> _PROBLEM TO SOLVE_
In the entries below, how many lines contain the word "Select"? Reply with the number alone.
:: THE INPUT ::
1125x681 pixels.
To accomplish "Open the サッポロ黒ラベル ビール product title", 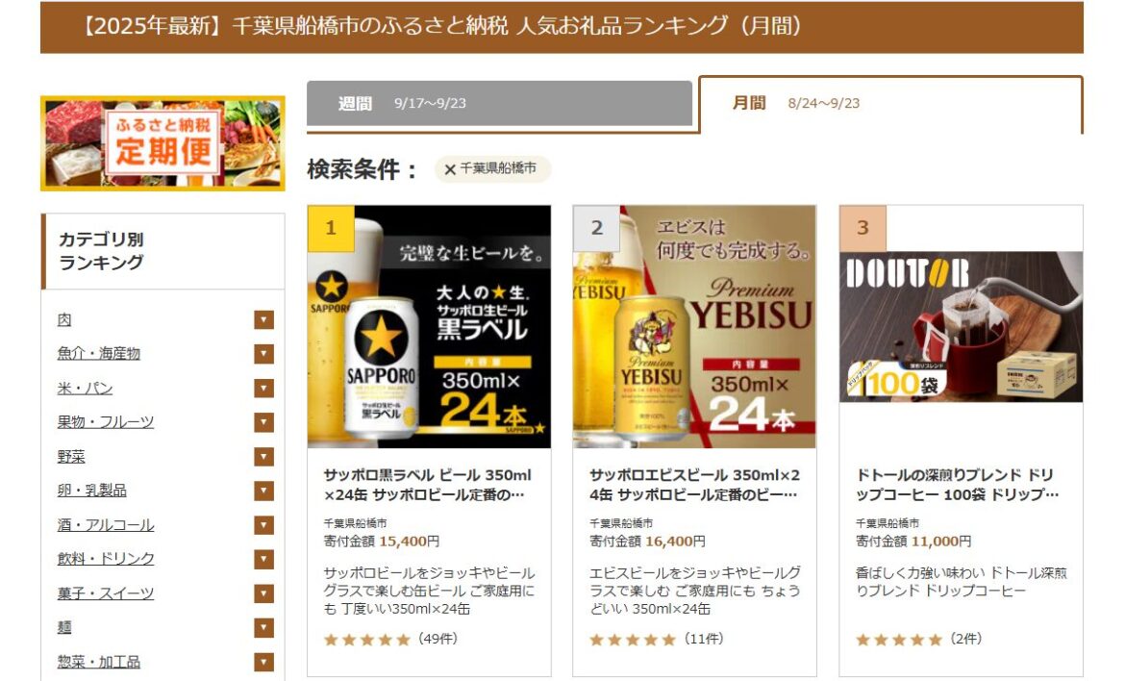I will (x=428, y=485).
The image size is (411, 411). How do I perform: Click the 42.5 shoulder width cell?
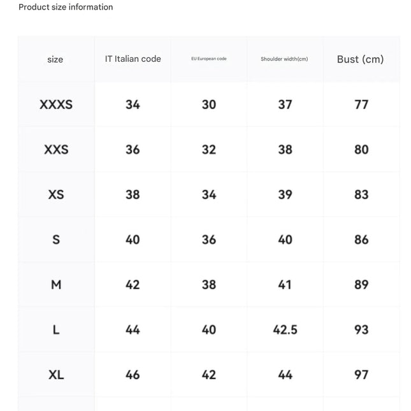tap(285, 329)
:::
:: THE INPUT ::
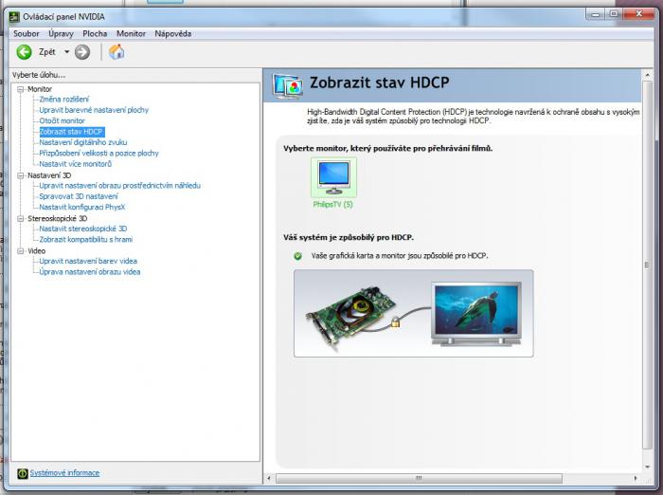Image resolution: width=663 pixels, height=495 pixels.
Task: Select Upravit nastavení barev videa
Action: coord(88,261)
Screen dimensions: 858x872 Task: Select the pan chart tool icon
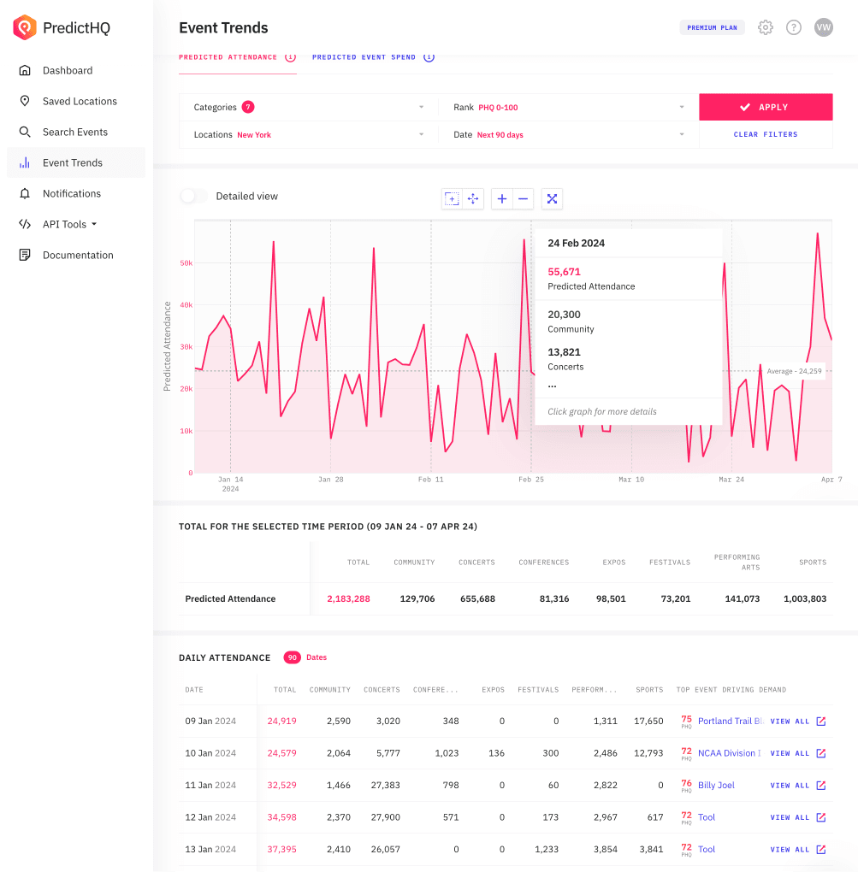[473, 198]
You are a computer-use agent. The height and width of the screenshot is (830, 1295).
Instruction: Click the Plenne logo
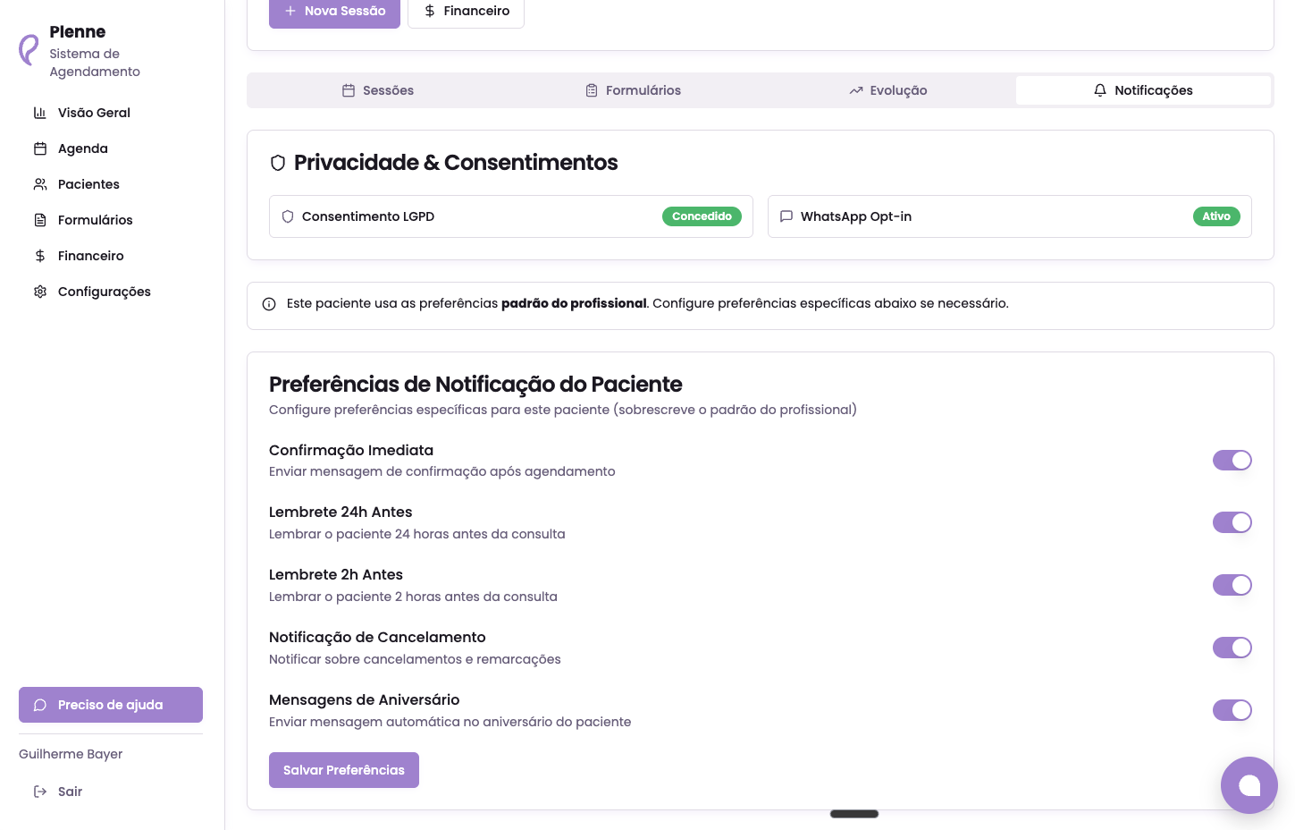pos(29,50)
:::
:: THE INPUT ::
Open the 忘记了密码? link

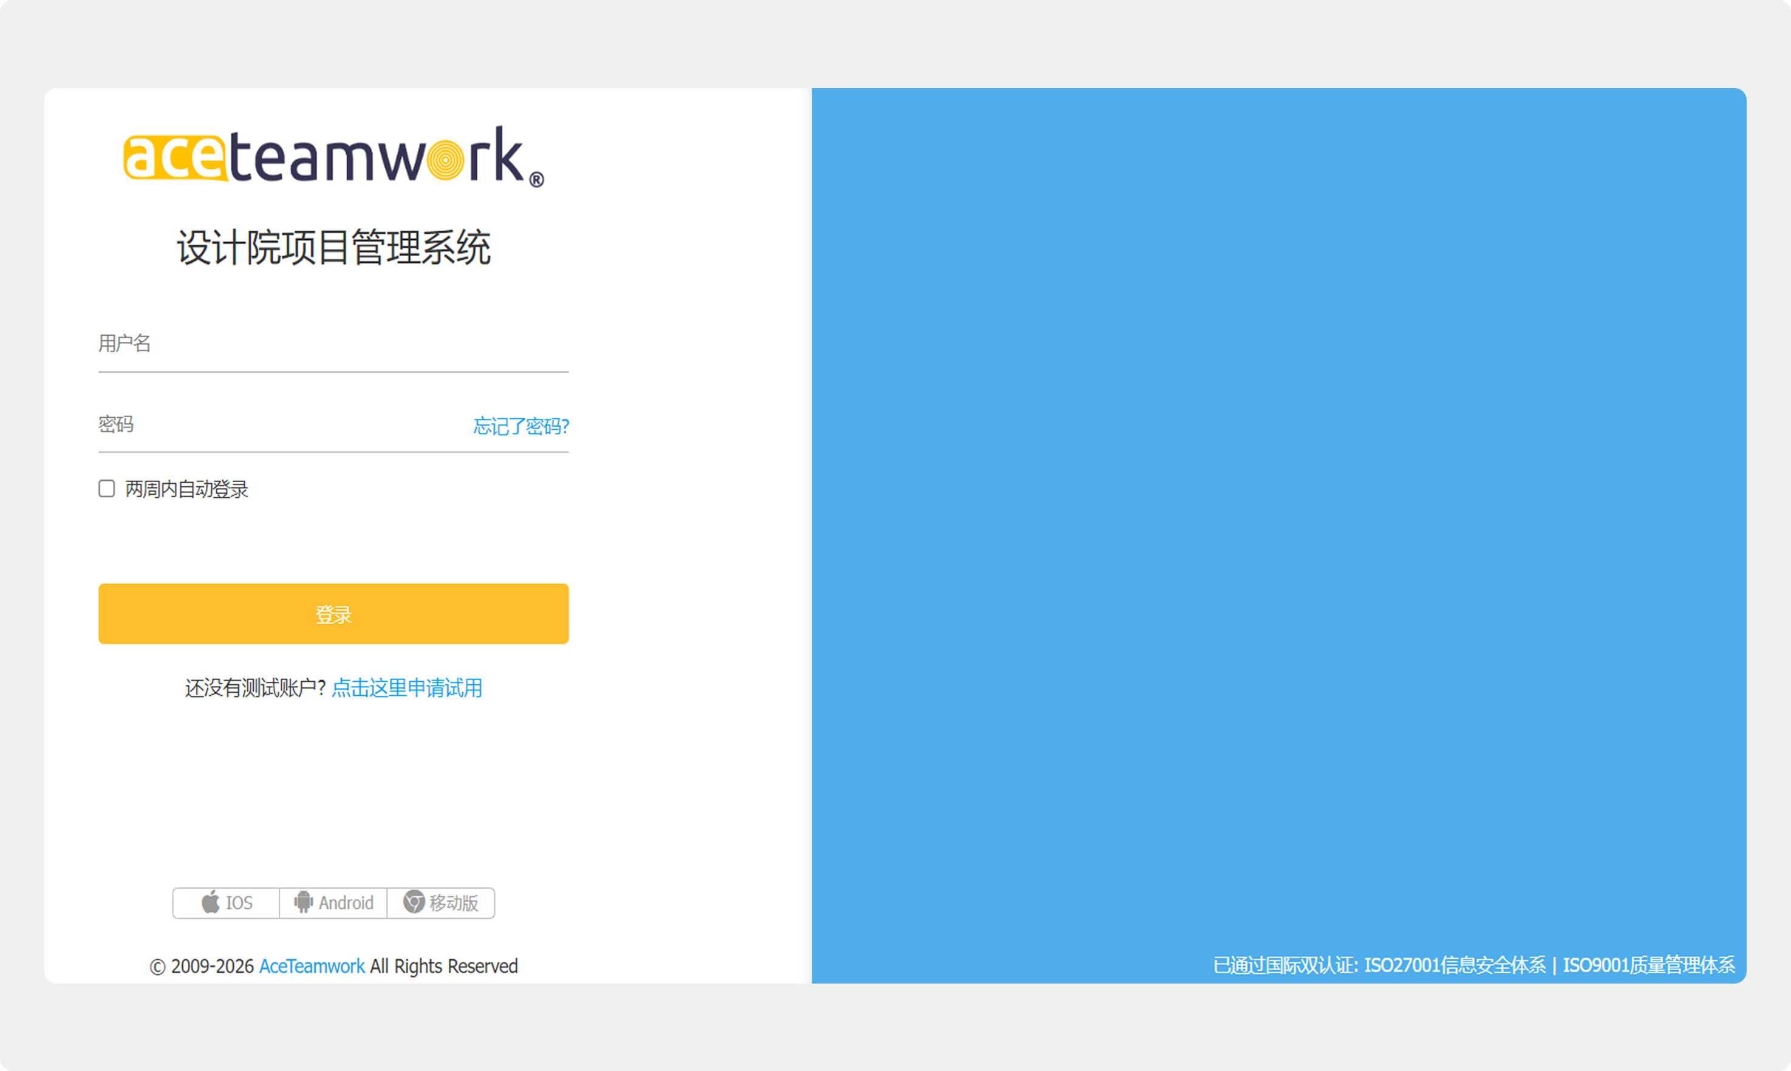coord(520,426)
:::
> _CORRECT RESPONSE_
2